含みのある声が聞こえて背筋が寒くなった。こんなときは・・・そうだ、早々に会話を打ち切るべきだ。

「おら着いたぜぇ!とっとと降りろぉ!」

屋敷のエントランスが見えてついアクセルを踏み込んでしまった。思い切りハンドルを切って門の前に運んだ車を今度はブレーキを踏み込んで止める。と同時に叫べば、案外すんなりとベルは車を降りてくれた。

「じゃーなスクアーロ、そのうちボスと遊びに行くから」

「来んなぁ!」

ししし、と歯を見せて踵を返すベル。あまりいい予感はしないが・・・まぁいい、これでやっと帰れる。

地下駐車場に車を止め、マンションの中へ。エレベーターを待てずに階段を駆け上がった。最上階?そんなこと気になるようじゃヴァリアーになどいられない。

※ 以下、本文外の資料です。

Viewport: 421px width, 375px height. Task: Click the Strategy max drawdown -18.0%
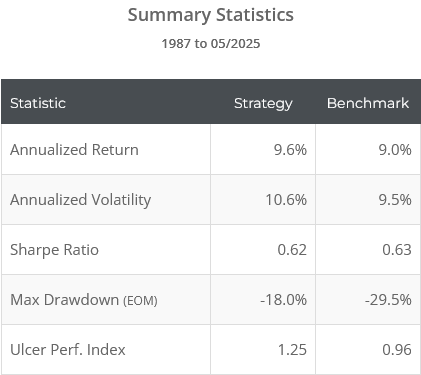tap(284, 300)
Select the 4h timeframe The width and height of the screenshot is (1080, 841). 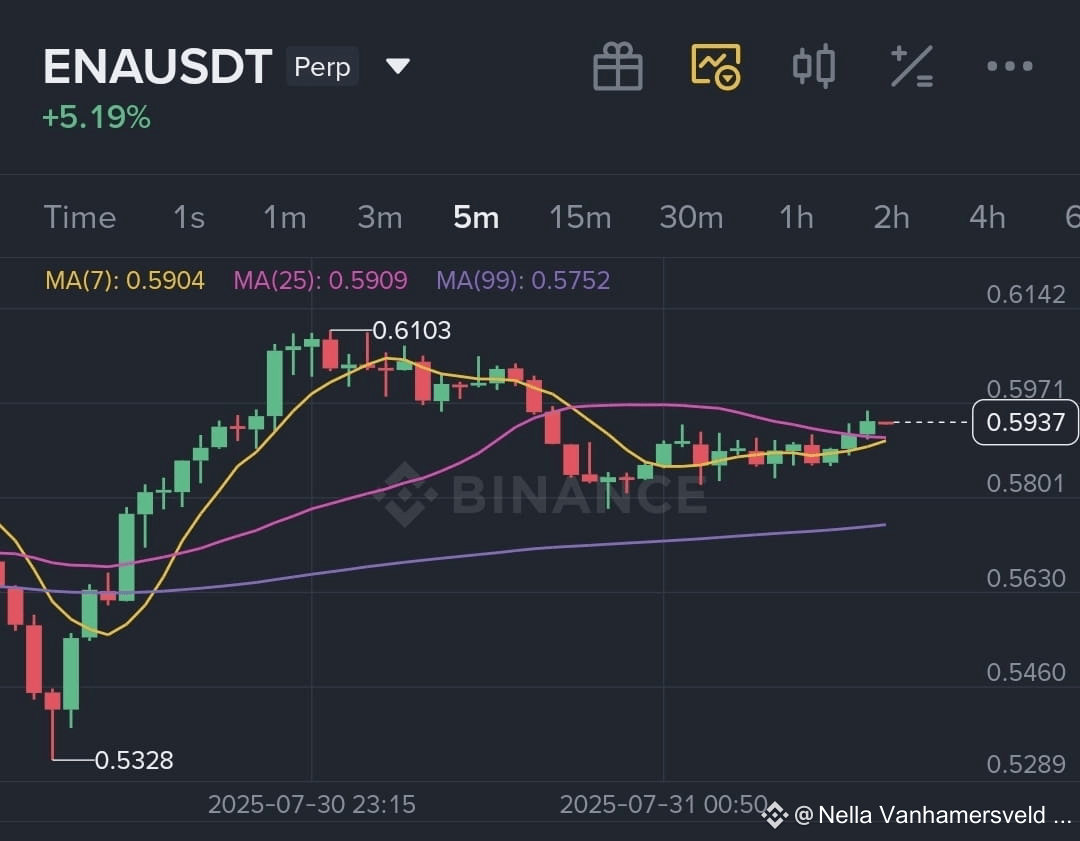tap(987, 218)
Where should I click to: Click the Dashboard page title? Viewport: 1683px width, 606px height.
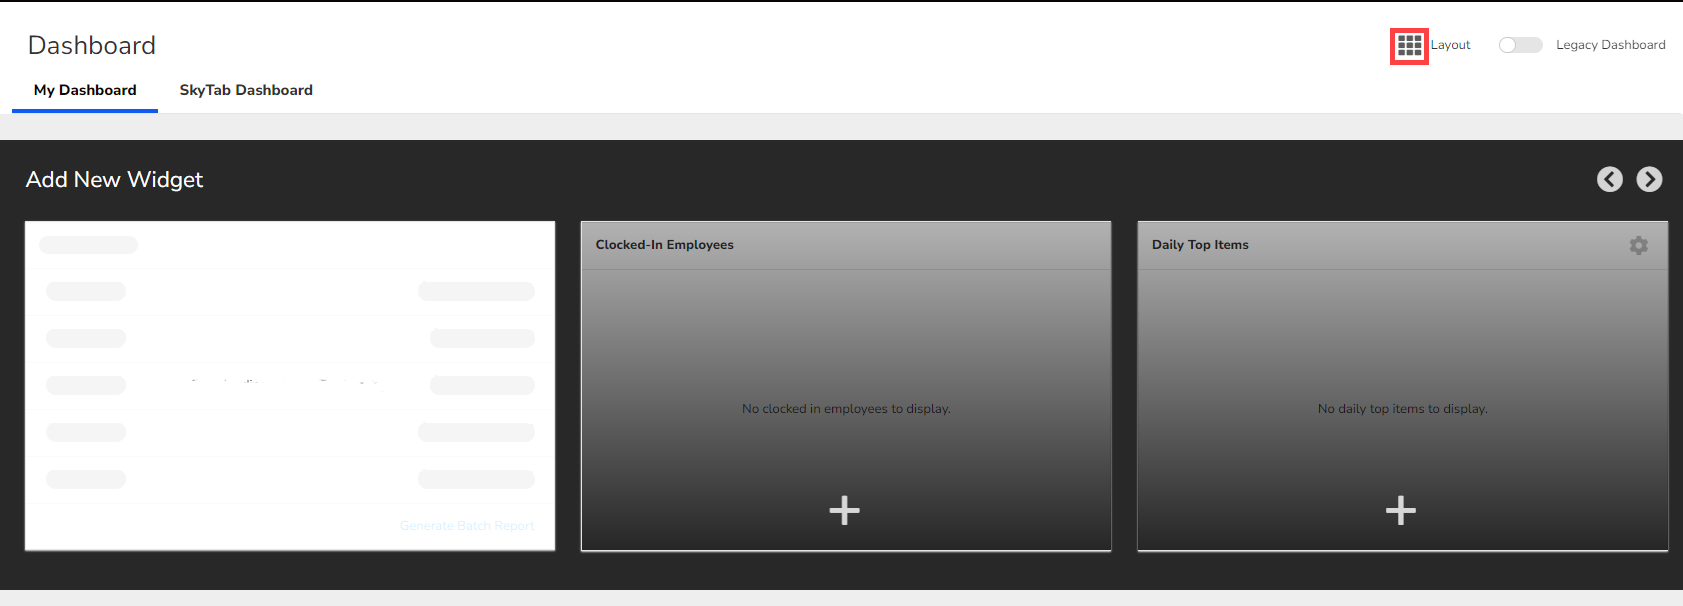tap(92, 45)
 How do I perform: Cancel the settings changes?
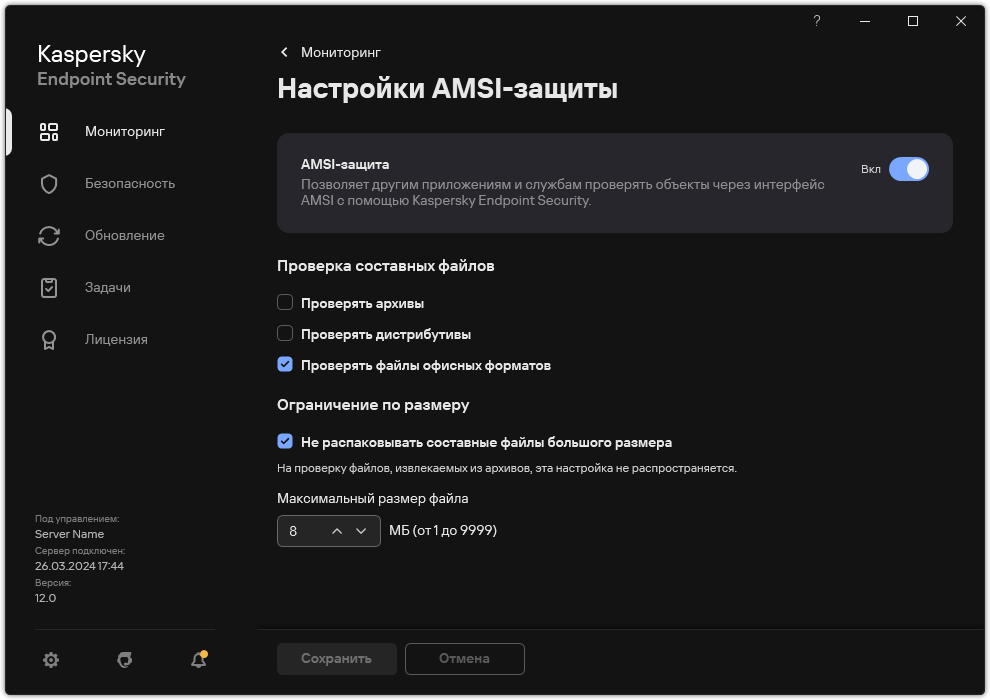click(x=464, y=659)
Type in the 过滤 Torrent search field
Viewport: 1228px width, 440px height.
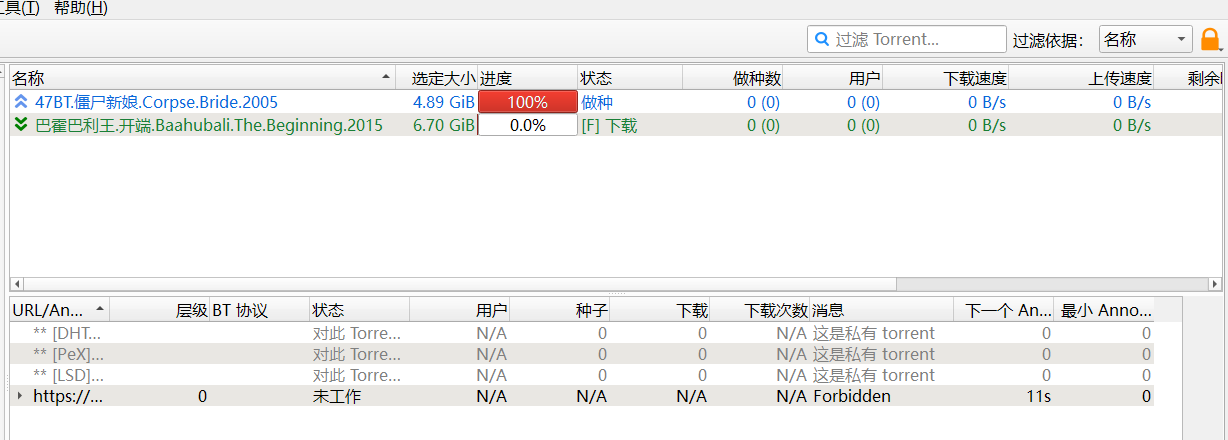[915, 40]
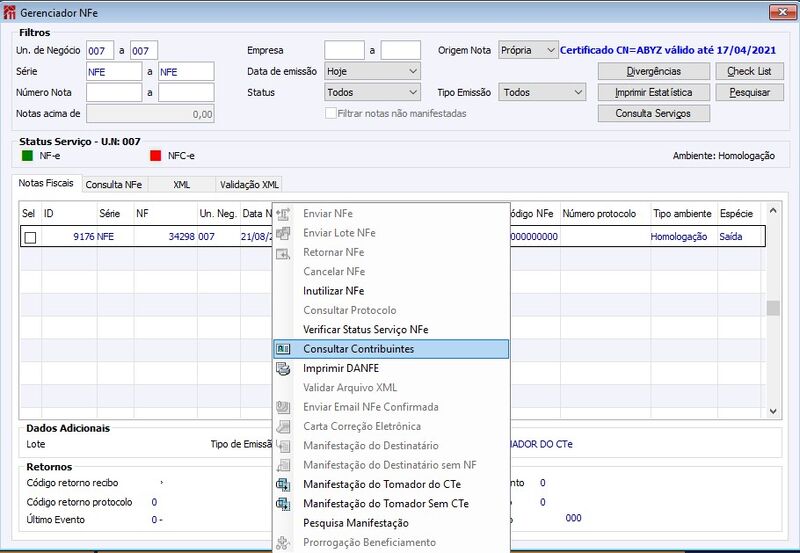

気のせいか鼓動が速い。階段のせいじゃない、目の前のドアのせいだ。手を伸ばし、チャイムを鳴らす。待ち構えていたように奥から気配が近づいてきて、カチャン、とドアノブを回す音。無用心だ、鍵くらい掛けておけと言ってやらなければ。

「おかえりなさい!」

・・・言ってやらなければ、と思っていたが、一瞬で吹き飛んだ。お前のせいだ、そんな顔で出迎えるから。

「・・・帰ったぜぇ」

ああ、きっと今、俺の顔はこいつに負けないくらい緩んでる。たまらず抱き締めると、中から鐘の音が聞こえ始めた。1回、2回、3回。あと9回。

・・・せめて鳴り終わるまではこうしていよう。でなきゃこの顔は元に戻りそうもない。